= IUP Portfolio =

The IUP Portfolio is an education platform for Swedish schools, focused around the students individual development plan and learning portfolio. It is released under the GNU General Public License.

== History==
In 2006 the Swedish government created a new law. It said that every pupil in K-12 schools, has to have an individual development plan called an IUP (Individuell Utveckling Plan).

This plan's goals are created in twice-yearly talks between the pupil, parent and teacher.

The purpose of having an online IUP is for all parties to be able to access the document at any time and be able to follow up on the goals.

== Goals for the project ==

=== Teacher's view===
The first thing that a teacher sees is a matrix with students' names in rows and semesters in the columns.

In each cell there is a web form ready to be filled in by a teacher who will write down what was agreed upon during the talks.

==== The form is separated into these questions ====
- Where do we stand now?
- Where are we going?
- How will the home help the student?
- How shall the school help the student?
- What will the student do him or herself?

The result of this form are saved in the pupil's cell in his/her matrix.

There are two basic matrices: one for the teacher to see an overview of all pupils and one for the pupil for his/her IUP and portfolio work.

== Pupil's/parent's view==
There is a separate login for students above grade 6.
Matrix with rows for:
- IUP
- Documents
- Pictures
- Media

Columns again stand for time.

The IUP appears the same way to the pupil or parent as it does for the teacher.
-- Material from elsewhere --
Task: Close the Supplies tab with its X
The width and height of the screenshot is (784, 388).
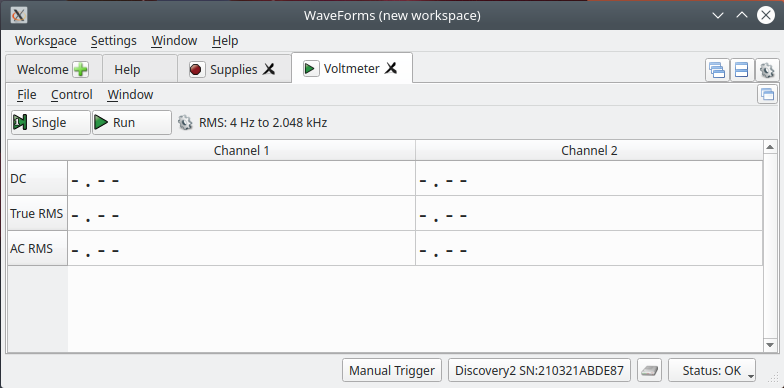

The pupil and parent can verify and comment on the IUP from this view.

=== Portfolio ===
The rows for documents, pictures, media allow for uploading, viewing, and sharing, of the digital resources the pupil has gathered during the school year.

== Other tools (in development)==

=== Calendar ===
The teacher will administer the calendar. The pupil and the parent should see their own activities and those in common for the pupil's class.

=== Chat box===
The teacher can have communication with the home. There will be a message for the teacher when there is an unanswered message.